Data to examine
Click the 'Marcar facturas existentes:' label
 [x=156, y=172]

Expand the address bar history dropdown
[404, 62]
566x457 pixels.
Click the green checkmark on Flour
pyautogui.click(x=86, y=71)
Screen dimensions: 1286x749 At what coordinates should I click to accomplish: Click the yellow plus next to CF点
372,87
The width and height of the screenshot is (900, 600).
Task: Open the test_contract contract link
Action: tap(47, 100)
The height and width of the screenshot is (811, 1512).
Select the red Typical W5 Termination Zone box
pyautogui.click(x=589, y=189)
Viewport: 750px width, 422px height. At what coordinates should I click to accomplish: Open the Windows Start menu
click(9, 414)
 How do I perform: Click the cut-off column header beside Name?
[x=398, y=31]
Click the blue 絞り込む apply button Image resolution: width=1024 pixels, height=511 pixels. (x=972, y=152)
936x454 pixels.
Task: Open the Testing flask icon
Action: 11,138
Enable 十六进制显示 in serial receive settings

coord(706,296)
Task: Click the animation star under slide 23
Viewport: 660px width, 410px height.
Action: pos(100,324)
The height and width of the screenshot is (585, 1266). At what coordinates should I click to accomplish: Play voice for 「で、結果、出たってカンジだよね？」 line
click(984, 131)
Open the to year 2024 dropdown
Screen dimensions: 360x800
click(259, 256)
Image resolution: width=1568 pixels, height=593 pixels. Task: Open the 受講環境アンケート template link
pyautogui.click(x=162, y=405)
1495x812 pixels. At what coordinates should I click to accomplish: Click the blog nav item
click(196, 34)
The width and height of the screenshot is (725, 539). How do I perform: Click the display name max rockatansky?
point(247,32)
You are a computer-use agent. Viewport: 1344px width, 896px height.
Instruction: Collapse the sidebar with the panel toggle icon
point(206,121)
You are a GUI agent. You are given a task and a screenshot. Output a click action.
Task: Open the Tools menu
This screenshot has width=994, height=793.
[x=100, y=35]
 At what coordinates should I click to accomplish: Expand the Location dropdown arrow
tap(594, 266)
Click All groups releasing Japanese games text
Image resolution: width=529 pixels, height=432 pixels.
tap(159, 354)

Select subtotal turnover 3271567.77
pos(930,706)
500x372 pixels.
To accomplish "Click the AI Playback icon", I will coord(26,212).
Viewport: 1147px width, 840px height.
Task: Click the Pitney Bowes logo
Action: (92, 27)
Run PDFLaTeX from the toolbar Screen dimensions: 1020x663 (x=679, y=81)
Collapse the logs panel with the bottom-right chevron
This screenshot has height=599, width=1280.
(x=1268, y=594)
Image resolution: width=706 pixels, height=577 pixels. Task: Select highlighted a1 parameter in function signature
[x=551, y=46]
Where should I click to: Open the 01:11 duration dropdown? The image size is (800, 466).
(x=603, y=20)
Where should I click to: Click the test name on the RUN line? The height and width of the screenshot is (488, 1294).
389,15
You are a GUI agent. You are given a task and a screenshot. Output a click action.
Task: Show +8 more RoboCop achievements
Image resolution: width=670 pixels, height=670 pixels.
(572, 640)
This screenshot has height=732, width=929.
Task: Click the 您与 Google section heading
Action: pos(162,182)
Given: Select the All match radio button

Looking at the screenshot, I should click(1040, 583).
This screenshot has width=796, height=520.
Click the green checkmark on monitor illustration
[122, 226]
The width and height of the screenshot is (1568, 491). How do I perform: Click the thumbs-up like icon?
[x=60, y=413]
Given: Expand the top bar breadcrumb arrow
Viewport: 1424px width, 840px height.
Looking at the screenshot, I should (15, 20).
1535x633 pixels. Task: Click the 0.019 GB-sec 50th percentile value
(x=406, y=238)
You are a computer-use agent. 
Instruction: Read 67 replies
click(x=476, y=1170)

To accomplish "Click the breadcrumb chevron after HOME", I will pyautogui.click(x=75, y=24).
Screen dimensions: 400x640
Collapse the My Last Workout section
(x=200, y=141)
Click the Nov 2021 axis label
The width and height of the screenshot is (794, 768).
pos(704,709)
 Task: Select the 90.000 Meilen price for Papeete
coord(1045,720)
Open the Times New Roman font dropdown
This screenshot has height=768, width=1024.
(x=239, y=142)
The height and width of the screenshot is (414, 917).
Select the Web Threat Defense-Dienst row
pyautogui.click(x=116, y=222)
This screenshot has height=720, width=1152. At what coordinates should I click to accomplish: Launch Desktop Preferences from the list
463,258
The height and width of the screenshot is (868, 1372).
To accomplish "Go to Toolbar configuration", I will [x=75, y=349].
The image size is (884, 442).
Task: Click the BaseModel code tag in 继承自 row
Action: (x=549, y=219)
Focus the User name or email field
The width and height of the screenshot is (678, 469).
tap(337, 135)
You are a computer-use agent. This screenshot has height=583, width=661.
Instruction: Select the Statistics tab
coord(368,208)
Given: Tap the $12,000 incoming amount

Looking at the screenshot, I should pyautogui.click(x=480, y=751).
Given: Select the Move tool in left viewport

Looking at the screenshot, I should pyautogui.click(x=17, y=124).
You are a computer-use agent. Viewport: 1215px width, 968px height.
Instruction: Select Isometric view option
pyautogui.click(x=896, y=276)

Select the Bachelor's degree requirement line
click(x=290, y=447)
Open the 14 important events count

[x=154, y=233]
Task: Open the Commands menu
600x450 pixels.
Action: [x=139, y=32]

Problem details
Please make an exact copy of the lines above from the line with "At what coordinates should I click to accomplish: Expand" through the line with "500x372 pixels.", both ends included.

Solution to this exercise
 At what coordinates should I click to accomplish: Expand the Location dropdown arrow
tap(594, 266)
Click All groups releasing Japanese games text
Image resolution: width=529 pixels, height=432 pixels.
tap(159, 354)

Select subtotal turnover 3271567.77
pos(930,706)
500x372 pixels.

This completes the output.